20% of VoD viewers skip ads, study finds

When given the ability to skip ads in video-on-demand programming, about 20 percent of viewers hit the fast-forward button on their remote controls, according to the results of a laboratory study conducted by the Advanced Advertising Media Project.

AAMP, a VoD research initiative that is backed by Comcast, Discovery Communications, Intel, BlackArrow and other cable industry distributors, programmers and technology suppliers, recently conducted a lab study with about 1,000 participants. Using various ad loads in 30-minutes TV series from major networks, it studied how VoD viewers responded to ads compared to viewers that watched programs on live TV and viewers that watched programs on a DVR.

About 400 respondents in the study were given the ability to use the fast-forward function on remote controls to skip the commercials. Only about 20 percent of respondents in the study skipped the ads, BlackArrow president Nick Troiano told FierceCable. About 20 percent of participants that had the ability to skip ads with a DVR also skipped ads, he added.

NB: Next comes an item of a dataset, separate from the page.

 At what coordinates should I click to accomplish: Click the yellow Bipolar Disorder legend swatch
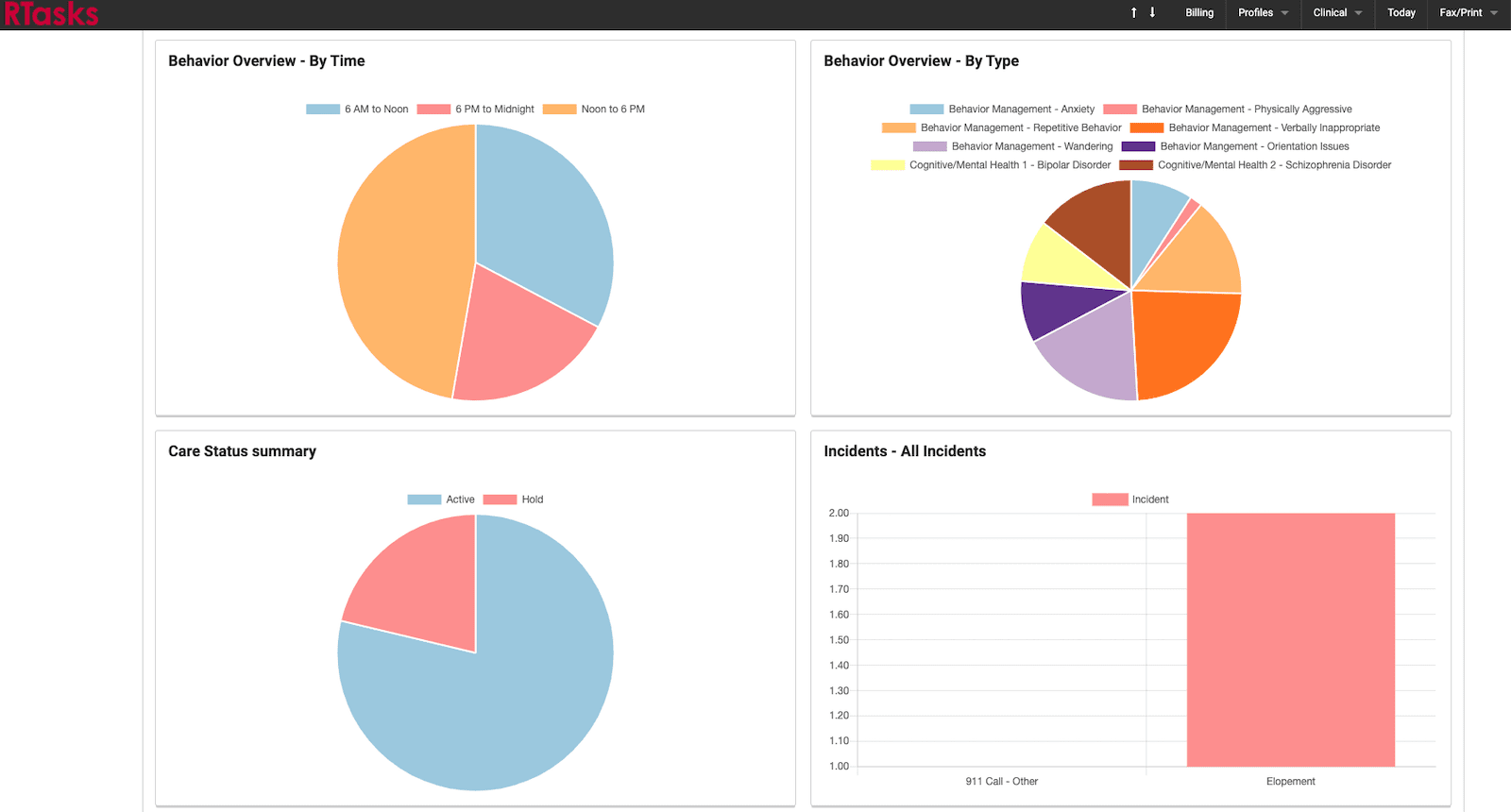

The AAMP study measured how viewers responded to three different ad loads placed in 19 different primetime TV shows. It tested a "light" load that contained three minutes of ads; a moderate load contained 5.5 minutes of ads; and a heavy load contained 8 minutes of advertising.

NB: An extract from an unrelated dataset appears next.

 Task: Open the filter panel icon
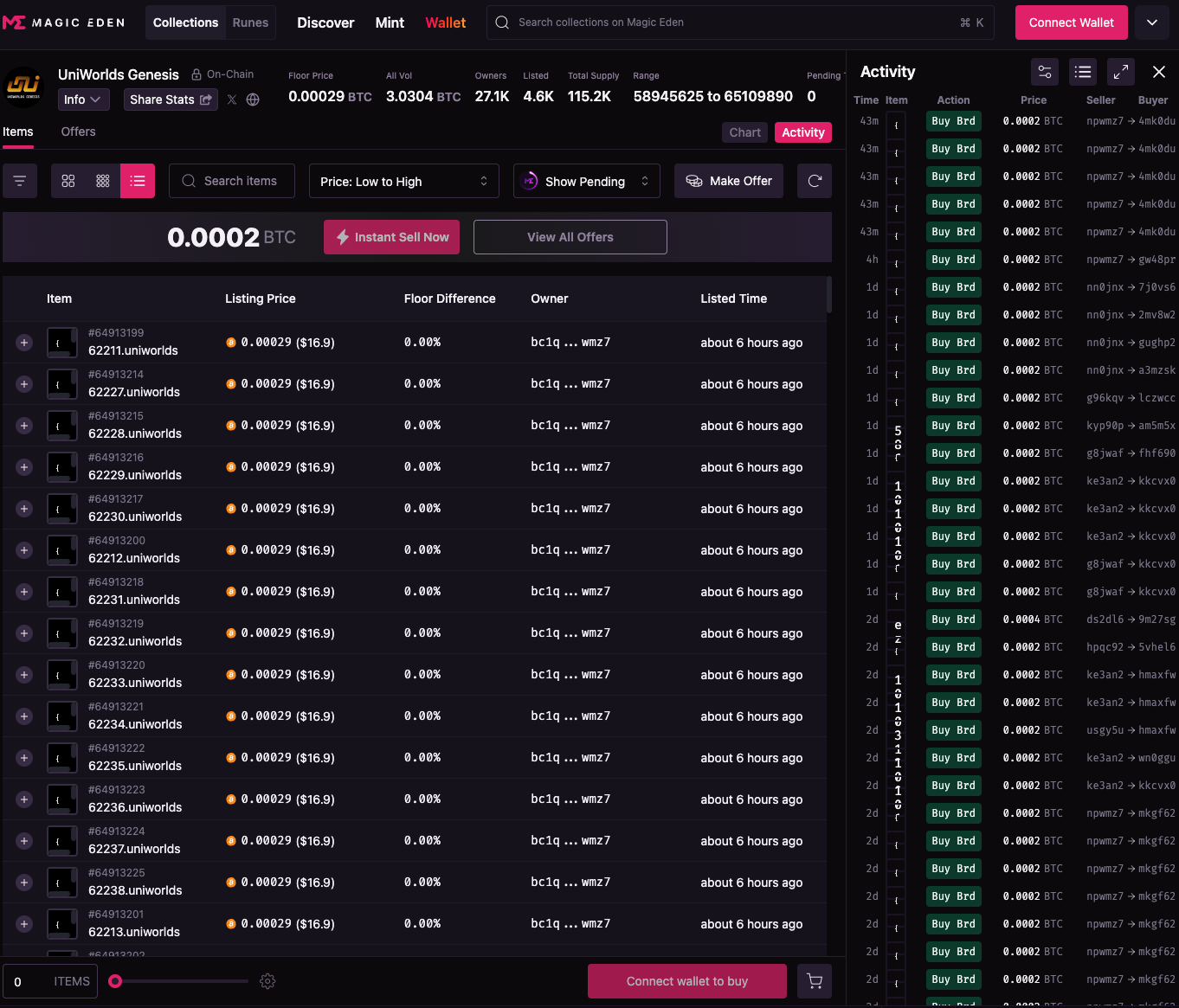click(20, 181)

Troiano said one of the most significant findings from the study was that that size of the ad load didn't impact viewer engagement or enjoyment of the programming. AAMP said between 31 percent and 38 percent of all participants across all ad loads rated the TV viewing experience as "excellent."

AAMP plans to kick off a study early next year that will measure how subscribers on a cable system owned by Comcast respond to VoD advertising. Troiano said other providers also may join the market test.